Sechs Jahre nach Inkrafttreten des Rahmenvertrags stelle sich die Frage: »Wurde die Versorgung für die Patienten verbessert?« Auf der Suche nach Antworten habe sich eine Projektgruppe gegründet, legte Metzger dar. Vier Arbeitsgruppen haben sich dabei den vier Maßnahmen Medikationsplan, Entlassgespräch, Entlassrezept und Entlassbrief gewidmet und sowohl bestehende Probleme benannt als auch Lösungsideen erarbeitet.
So würden etwa Medikationspläne und vor allem der bundeseinheitliche Medikationsplan (BMP) in der Praxis noch nicht flächendeckend genutzt, die Pläne seien häufig unvollständig und den Patienten fehle das Bewusstsein für den BMP und seine Notwendigkeit, schilderte Metzger. In der Offizin könnten Apotheker zum Beispiel dadurch gegensteuern, dass sie Patienten auf die Möglichkeit des BMP aufmerksam machen und seinen Nutzen erklären. »Wir müssen unsere Patienten stärken und aufklären«, forderte Metzger auf. »Am Schluss sind wir alle zusammen dazu da, diese Schnittstelle zu verbessern.«
Im Abschlussvortrag widmeten sich Professor Dr. Stefan Laufer und Professor Dr. Hans-Peter Lipp einer recht neuen Wirkstoffklasse, die allmählich im Versorgungsalltag ankommt: den Proteinkinase-Inhibitoren.
»Der erste Proteinkinase-Hemmer wurde 2001 in den Markt eingeführt«, blickte Laufer zurück. Imatinib brachte damals einen Durchbruch bei der Therapie der chronischen myeloischen Leukämie (CML) und habe für die Patienten »ein zweites Leben bedeutet«, so Laufer. Während die Lebenserwartung bei neu diagnostizierten Patienten zuvor auf etwa 18 bis 20 Monate beschränkt war, nähert sie sich heute jener der Allgemeinbevölkerung an. »Von den Patienten der Originalstudie, mit der Imatinib zugelassen wurde, leben heute noch 82 Prozent«, hob der Apotheker hervor.
Mittlerweile seien bereits 76 Kinase-Hemmer zugelassen und weitere 400 befänden sich in Phase III der klinischen Prüfung.
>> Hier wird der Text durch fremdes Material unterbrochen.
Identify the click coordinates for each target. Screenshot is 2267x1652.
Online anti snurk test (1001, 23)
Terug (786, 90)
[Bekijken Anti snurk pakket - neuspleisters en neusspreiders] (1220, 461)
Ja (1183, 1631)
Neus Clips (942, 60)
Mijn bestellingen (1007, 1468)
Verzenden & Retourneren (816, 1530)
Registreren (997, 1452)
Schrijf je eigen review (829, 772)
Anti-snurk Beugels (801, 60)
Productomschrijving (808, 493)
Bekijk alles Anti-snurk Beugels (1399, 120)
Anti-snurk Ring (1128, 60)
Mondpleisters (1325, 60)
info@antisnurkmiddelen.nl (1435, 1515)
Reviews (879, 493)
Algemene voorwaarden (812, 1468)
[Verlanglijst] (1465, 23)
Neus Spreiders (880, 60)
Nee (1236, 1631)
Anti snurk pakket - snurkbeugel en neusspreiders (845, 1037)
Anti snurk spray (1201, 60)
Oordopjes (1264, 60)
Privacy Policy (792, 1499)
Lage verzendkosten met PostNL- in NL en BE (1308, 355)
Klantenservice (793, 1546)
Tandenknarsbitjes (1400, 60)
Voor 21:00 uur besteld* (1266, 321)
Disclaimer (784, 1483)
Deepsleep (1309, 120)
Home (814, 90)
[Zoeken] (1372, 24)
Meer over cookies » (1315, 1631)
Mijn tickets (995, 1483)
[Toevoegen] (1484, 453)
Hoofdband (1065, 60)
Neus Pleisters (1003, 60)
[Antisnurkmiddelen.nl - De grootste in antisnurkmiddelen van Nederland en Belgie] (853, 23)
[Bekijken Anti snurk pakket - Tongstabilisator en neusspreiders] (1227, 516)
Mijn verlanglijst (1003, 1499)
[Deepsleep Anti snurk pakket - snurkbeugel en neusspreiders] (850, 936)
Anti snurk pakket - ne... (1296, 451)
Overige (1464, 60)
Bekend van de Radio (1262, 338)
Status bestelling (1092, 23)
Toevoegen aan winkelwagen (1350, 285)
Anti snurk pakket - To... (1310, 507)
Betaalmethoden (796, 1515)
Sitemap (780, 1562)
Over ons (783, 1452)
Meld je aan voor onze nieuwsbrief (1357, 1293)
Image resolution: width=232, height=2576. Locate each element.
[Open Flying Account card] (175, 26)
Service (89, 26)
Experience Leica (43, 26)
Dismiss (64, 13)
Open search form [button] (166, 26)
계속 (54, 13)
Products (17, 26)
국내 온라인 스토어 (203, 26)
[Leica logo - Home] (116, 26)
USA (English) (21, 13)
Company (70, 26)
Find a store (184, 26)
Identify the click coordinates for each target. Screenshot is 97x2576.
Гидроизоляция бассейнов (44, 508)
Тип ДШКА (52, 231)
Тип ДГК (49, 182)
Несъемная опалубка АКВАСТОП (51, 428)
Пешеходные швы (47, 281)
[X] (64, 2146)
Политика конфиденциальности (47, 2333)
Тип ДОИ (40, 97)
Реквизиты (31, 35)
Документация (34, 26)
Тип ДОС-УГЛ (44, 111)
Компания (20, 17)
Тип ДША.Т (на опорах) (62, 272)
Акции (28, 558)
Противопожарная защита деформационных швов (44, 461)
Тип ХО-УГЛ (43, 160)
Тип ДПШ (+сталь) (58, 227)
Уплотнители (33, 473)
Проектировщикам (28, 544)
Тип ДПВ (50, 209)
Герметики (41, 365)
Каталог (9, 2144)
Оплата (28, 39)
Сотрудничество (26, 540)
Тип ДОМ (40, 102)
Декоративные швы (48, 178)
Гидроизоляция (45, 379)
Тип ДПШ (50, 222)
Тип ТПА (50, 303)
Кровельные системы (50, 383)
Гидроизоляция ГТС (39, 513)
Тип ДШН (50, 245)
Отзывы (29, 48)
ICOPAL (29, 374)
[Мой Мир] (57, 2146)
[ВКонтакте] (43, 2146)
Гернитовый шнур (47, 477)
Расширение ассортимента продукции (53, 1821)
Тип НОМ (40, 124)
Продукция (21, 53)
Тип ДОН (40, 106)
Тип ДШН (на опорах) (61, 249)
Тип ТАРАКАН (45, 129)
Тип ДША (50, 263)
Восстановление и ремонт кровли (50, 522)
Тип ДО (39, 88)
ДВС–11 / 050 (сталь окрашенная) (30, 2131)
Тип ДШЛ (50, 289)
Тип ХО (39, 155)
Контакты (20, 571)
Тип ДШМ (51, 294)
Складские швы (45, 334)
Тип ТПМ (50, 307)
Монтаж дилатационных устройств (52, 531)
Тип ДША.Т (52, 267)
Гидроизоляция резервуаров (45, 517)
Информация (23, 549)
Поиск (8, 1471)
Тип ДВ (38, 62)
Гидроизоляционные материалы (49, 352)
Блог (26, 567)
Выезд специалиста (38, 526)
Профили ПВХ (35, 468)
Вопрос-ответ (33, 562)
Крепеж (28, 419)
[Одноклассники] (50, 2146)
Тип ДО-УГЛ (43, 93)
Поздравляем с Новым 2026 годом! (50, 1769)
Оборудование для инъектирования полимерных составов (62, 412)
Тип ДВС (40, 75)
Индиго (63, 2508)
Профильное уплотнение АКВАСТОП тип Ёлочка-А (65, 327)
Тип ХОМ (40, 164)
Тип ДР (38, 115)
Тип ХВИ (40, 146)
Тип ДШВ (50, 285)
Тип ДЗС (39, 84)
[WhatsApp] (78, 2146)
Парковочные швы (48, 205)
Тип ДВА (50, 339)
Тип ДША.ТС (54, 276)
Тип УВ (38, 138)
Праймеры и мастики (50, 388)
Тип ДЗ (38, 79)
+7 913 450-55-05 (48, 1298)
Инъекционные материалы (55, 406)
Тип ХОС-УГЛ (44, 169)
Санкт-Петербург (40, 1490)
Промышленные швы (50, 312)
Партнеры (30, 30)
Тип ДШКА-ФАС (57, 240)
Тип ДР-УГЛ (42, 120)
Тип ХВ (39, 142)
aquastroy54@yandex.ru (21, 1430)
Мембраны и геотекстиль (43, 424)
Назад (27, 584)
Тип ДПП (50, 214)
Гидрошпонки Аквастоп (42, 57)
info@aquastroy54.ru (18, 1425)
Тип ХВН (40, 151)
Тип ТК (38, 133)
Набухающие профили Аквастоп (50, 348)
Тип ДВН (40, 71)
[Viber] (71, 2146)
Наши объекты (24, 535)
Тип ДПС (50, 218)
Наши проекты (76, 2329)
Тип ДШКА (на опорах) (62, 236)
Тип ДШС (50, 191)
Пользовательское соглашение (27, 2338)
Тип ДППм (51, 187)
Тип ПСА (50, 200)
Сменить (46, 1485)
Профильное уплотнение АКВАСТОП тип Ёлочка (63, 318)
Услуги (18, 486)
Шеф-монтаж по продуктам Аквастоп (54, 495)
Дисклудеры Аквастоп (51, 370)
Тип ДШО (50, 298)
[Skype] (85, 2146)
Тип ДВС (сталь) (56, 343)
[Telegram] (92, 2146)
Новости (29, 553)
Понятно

Belief sich die Anwendung anfangs vor allem auf Krebserkrankungen, so weitet sich das Indikationsspektrum zunehmend aus, etwa auf chronisch entzündliche Erkrankungen wie rheumatoide Arthritis oder atopische Dermatitis. Nicht nur die Indikationen, auch die Wirkmechanismen würden »bunter«, so der Kinase-Experte. Das Feld der Proteinkinase-Inhibitoren entwickle sich »in jeglicher Beziehung weiter.« Künftig könnten sie etwa auch bei Multipler Sklerose oder Influenza zum Einsatz kommen.
Praktisch gesehen handelt es sich bei den Proteinkinase-Inhibitoren etwa im Hinblick auf Nebenwirkungen und Pharmakokinetik um keine einheitliche und somit beratungsintensive Wirkstoffklasse, machte Lipp deutlich. So empfehle es sich etwa, Imatinib zu den Mahlzeiten einzunehmen, um gastrointestinalen Nebenwirkungen vorzubeugen. Nilotinib, das ebenfalls bei CML zum Einsatz kommt, solle hingegen eine Stunde vor oder zwei Stunden nach dem Essen eingenommen werden. Denn stark fetthaltige Nahrung kann die Exposition des potenziell QT-Zeit-verlängernden Arzneistoffes stark erhöhen.
Jede Substanz habe »etwas Eigenes zu erzählen«, erklärte der Apotheker. Substanzklasseneffekte gebe es nicht, stattdessen von Substanz zu Substanz unterschiedliche Profile.